## Extract to read
Begin

Under the good old and lovable skin of the new generation Bullet 500, the motorcycle is powered by a refined and retuned version of the single cylinder, air cooled, carbureted, 499cc engine, which produces 26.3 PS of power and 40.9 Nm of torque.
The massive amount of torque available on tap is the reason why it is the most preferred motorcycle to ride on the highways of Himalayas. However, the build quality and maintenance is still one big issue which persists with this brute motorcycle from Royal Enfield.
If the Bullet 500 is too old school for you, Royal Enfield has one more option to pamper you is you want the same old world charm, albeit in a slightly modernized manner. Say hello to the Classic 500, the elder brother of the highest selling model from Royal Enfield 350, the Classic 350. The Classic 500 retains each and every single body panel from the Classic 350, which makes it one beautiful motorcycle to look at, especially with the paint options it is being offered with.
But then, the biggest change on the Classic 500 from the Classic 350 is under the skin, as the former shares its single cylinder, air cooled, 499cc engine from the Bullet 500, albeit in a fuel injected version. The results are quite impressive, as with a better fueling on offer, it pumps out more power and torque than the Bullet 500 – 27.5 PS of power and 41.3 Nm of torque.
For the starters, the Thunderbird 500 is to Thunderbird 350, what the Classic 500 is to Classic 350. This means that, apart from the upsized engine and suffix in its name, everything on the Thunderbird 500 has been shared from the Thunderbird 350, right from the low slung cruiser ergonomics with high raised handlebar and low split seats as well as the impressive list of features.
The Thunderbird 500 retains its single cylinder, air cooled, 499cc engine from the Bullet 500, in the same state of tune – 27.5 PS of power and 41.3 Nm of torque. As with the Classic 500, the Thunderbird 500 offers slightly better riding experience owing to better fueling of the engine, thanks to the addition of fuel injection to its bored out bigger engine.
Out of the two Aquilas on offer by Hyosung in India, the Aquila Pro is a bigger motorcycle, which if you agree to us, is one of the most beautiful looking motorcycles in this segment. The low slung stance coupled with curvaceous body panels makes it look like the cruiser of modern times, though there are some bits like slightly pared down build quality and dated and cheap looking digital instrument console, which mar the overall show.

End

## Your instructions
Carry on the motorcycle write-up above, starting right after its last sentence about the Hyosung Aquila Pro.

## Data section
Begin

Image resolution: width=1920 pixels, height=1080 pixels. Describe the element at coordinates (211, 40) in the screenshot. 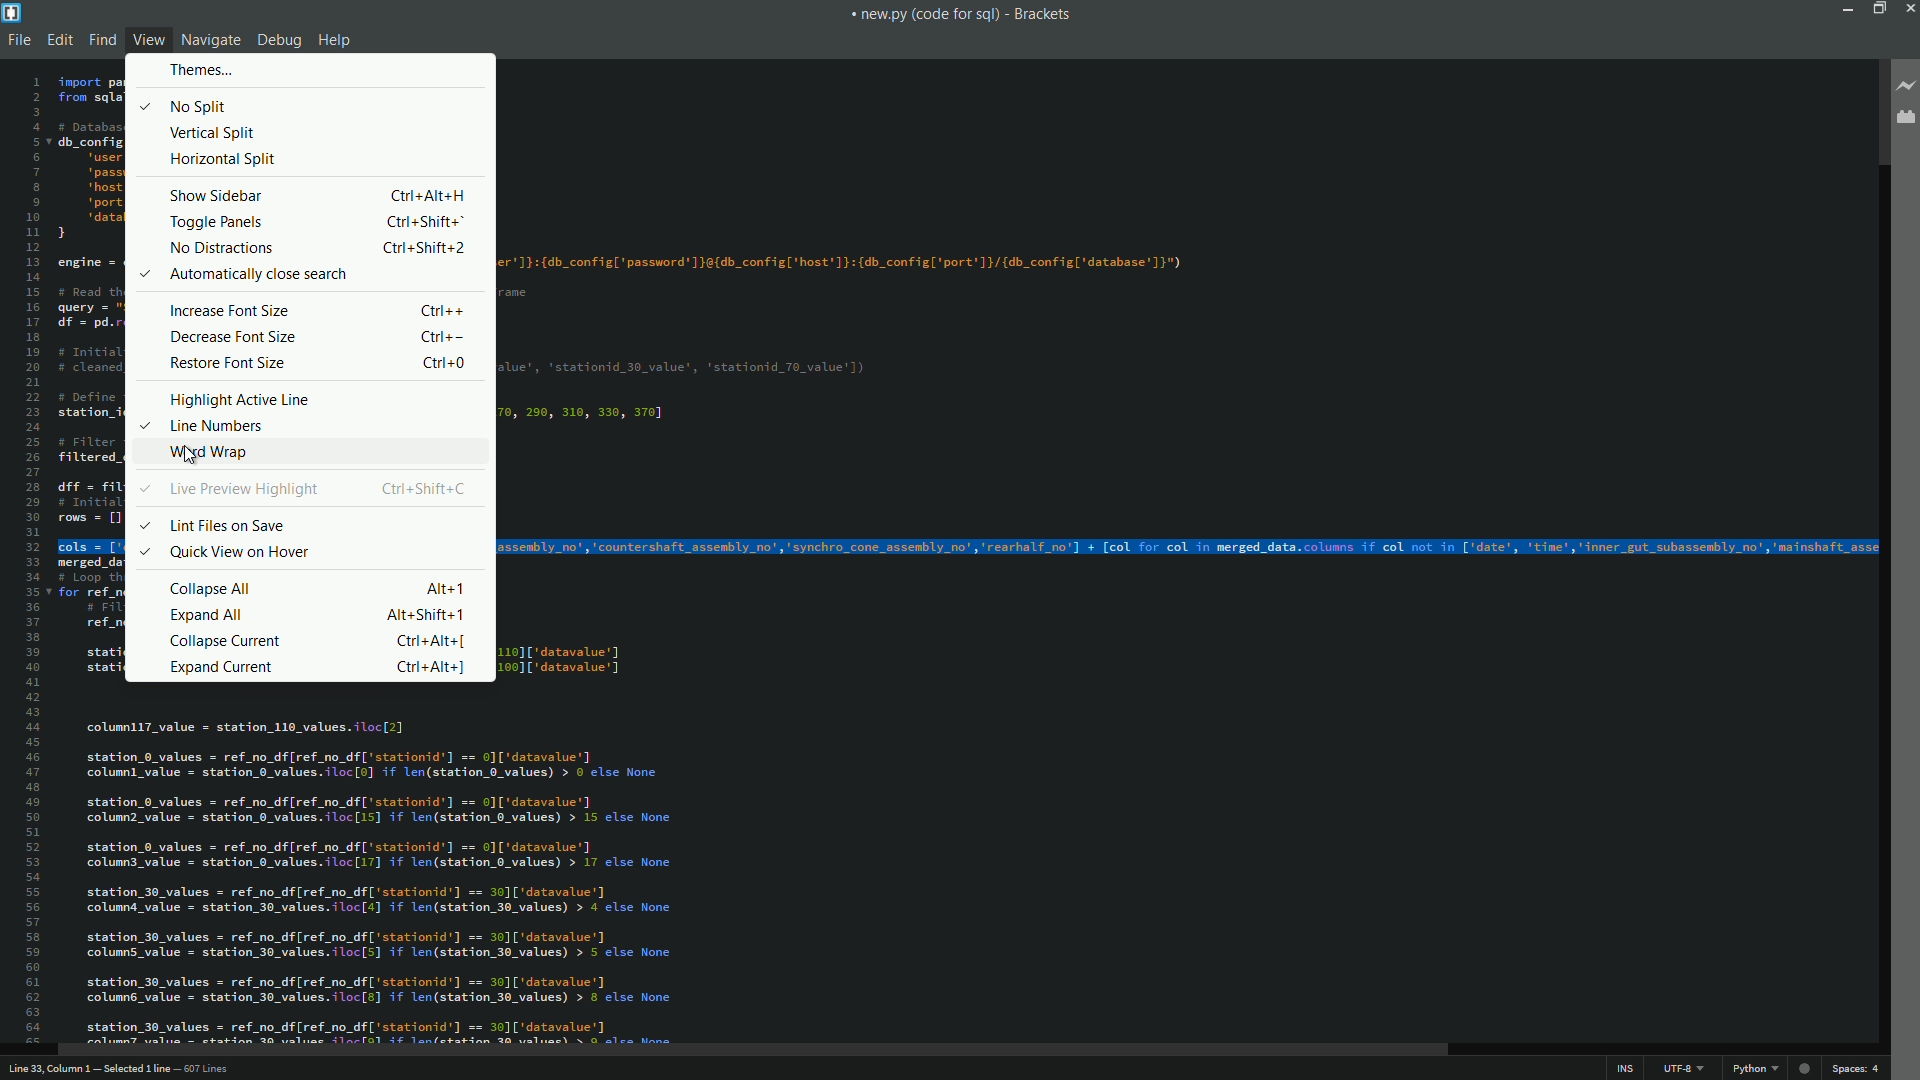

I see `navigate menu` at that location.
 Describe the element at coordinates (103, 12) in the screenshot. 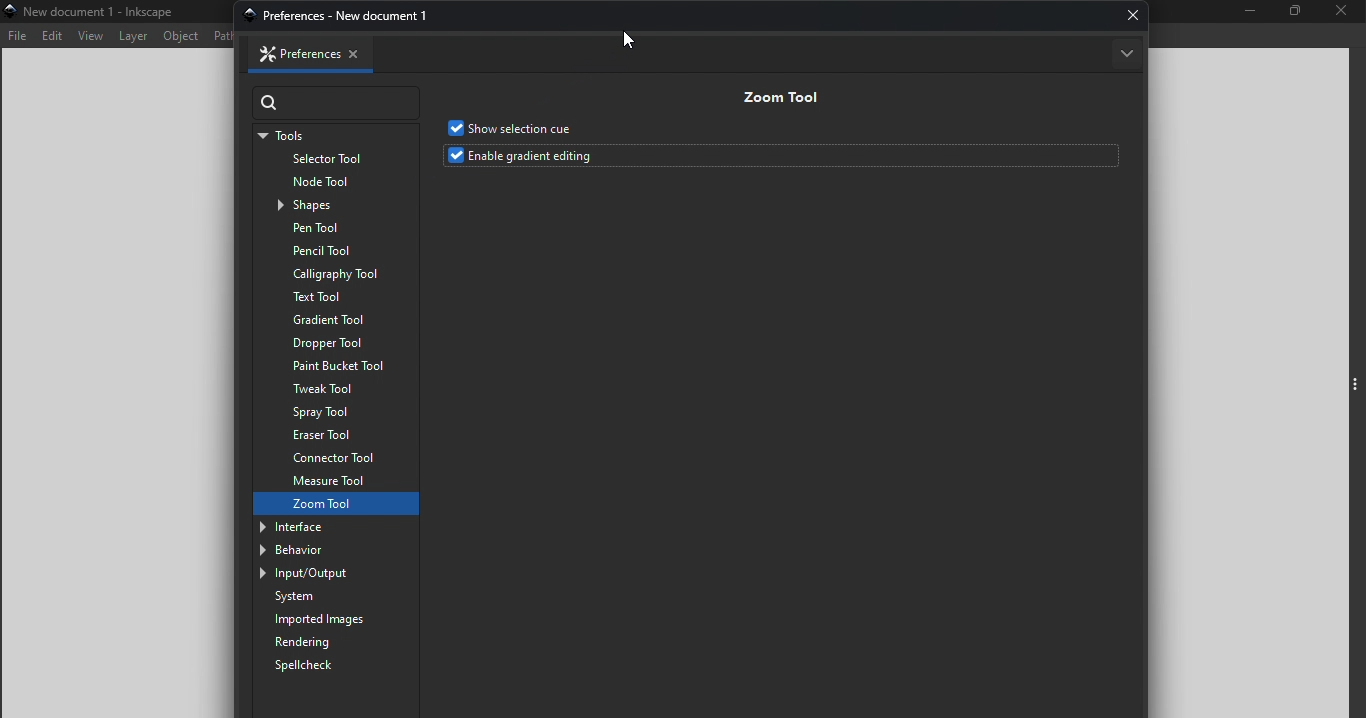

I see `File name` at that location.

End

## Answer
The Hyosung Aquila Pro shares its water cooled, V-twin, 647cc motor with the GT 650R, which explains its very different behavior from other cruisers in its range. With 74.7 PS of power and 62.1 Nm on tap, the Aquila Pro pulls like a sportsbike more than a cruiser, which will surely surprise the typical cruiser aficionados in the first impression.
If value for money is what you are looking for in a motorcycle from this segment, there is no other machine like the TNT 600i in this category. Easily the pocket rocket in this entire list, the TNT 600i offers you the experience of a proper inline four middleweight motorcycle at a price which till now looked suitable only for a twin cylinder motorcycle.
The TNT 600i shares its liquid cooled, inline four, 600cc engine with its sport tourer cousing, the TNT 600 GT, which pumps out 85 PS of power and 54.6 Nm of torque. With its big bike stance and an intoxicating exhaust note, the TNT 600i will make you feel that you are riding a much bigger bike than what is under your legs. And the recent addition of ABS on the TNT 600i surely has upped its value proposition even more, by being the only naked motorcycle in this space to offer ABS.
Easily the most underrated and sadly the most avoidable motorcycle in this category happens to be this one, the Hyosung GT 650N. The GT 650N was never a popular motorcycle, thanks to Hyosung for not marketing it properly, as the GT 650R appeared to be a more sensible purchase out of the two. However, for those looking for a naked motorcycle from Hyosung, the GT 650N was, and still is, the only option to choose.
Hyosung has lifted the same water cooled, V-twin 647cc engine from the GT 650R and has equipped it in the GT 650N, which oozes out the same performance as the former - 73.3 PS of power and 60.9 Nm of torque, thus making it a serious performer. However, with its severely oddball and dated styling as well as lack of modern day gadgetry like ABS and proper digital meter, the GT 650N is out of radar of most of the potential buyers in this segment.
Always wanted a middleweight motorcycle from Kawasaki but sans a full frontal fairing, the ER-6n is just right there for you. The ER-6n surely misses out on that big and bold full front fairing with dual headlamps, which get replaced with a boring looking front face, but then, save for this change, the ER-6n is essentially a Ninja 650, right from the fuel tank to the rear fender.
Even the bike is the good old Ninja 650 under the skin as well, as the ER-6n shares its chassis as well as the liquid cooled, parallel twin, 649c motor, which produces out 72.1 PS of power and 64 Nm of torque. However, like the Ninja 650, the ER-6n too surprisingly misses out on ABS.
The newest motorcycle in this entire list, the Royal Enfield Himalayan is the only proper adventure motorcycle from Royal Enfield. Having a bored up version of the Classic 350’s engine, the Himalayan looks like a proper bare-bones machine and is designed to take on those terrains which other motorcycles don’t dare to, with its lifted stance, sturdy chassis, long travel suspension and off-road tyres.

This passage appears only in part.